I was also taken with her discussion of the intimacy of the free-verse form: “Now a line was needed that would sound and feel not like formal speech but like conversation. What was needed was a line which, when read, would feel as spontaneous, as true to the moment, as talk in the street, or talk between friends in one’s own house... That, I think, is the long and short of it. Speech entered the poem. The poem was no longer a lecture, it was time spent with a friend. Its music was the music of conversation” (69-70). And what sweet music. In that same section, just pages later, she gives the most compelling analysis for the significance of William Carlos Williams’s “The Red Wheelbarrow” I’ve ever heard.
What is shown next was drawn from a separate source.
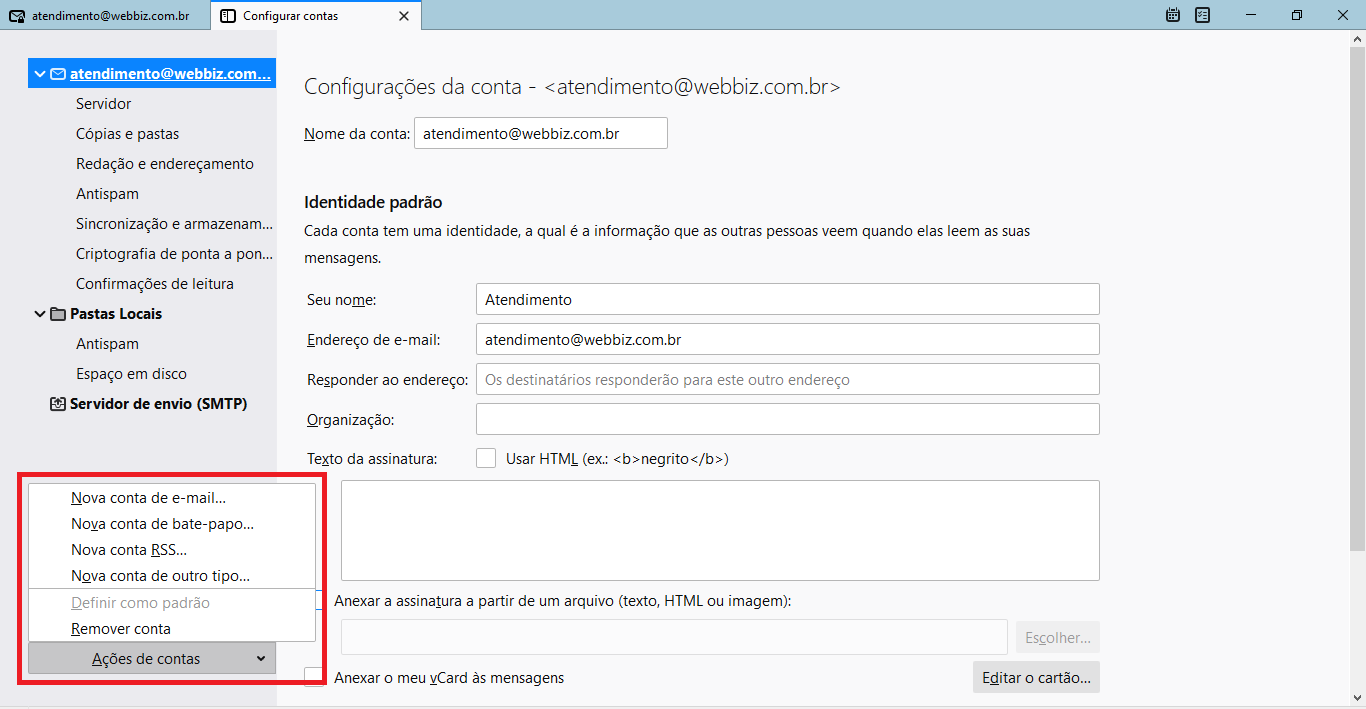The image size is (1366, 709).
Task: Check Anexar o meu vCard às mensagens
Action: point(315,677)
I was a little confused by her distaste for what she calls “poetic diction” (87-88), by which I think she actually means excessively lofty, worn-out language from poets in days gone by: emerald carpets, birds in a choir, et al. I’m not sure I totally agree with her on this. Her example of trees as Druids actually sounds quite lovely to me, and in her hands I think it would be a rather nice image. But I do like that she calls for us to be more thoughtful and candid with our diction and imagery rather than borrowing from old cliches. Speaking of cliches, she hates those too (88), and I laughed out loud at her declaration on the following page that “Proper syntax never hurt anyone.” She is playful throughout the text, and I was happy for that.
If nothing else, go read her section on revision and the Conclusion. Beautiful stuff. I admire the balance she creates throughout the entire text between developing or honing formal skills and “that wild, silky part of ourselves without which no poem can live” (8). She insists on truly living, walking among green things, and noticing as being the key characteristics of a poet, but she also argues for the necessity of hard work, which is something I needed to hear.
I read this cover-to-cover in a short period of time and I already want to read it again. It’s that good. It’s that sweet and necessary. Do yourself a favor and enter the dazzling world of poetry in the able hands of Mary Oliver. You will not regret it.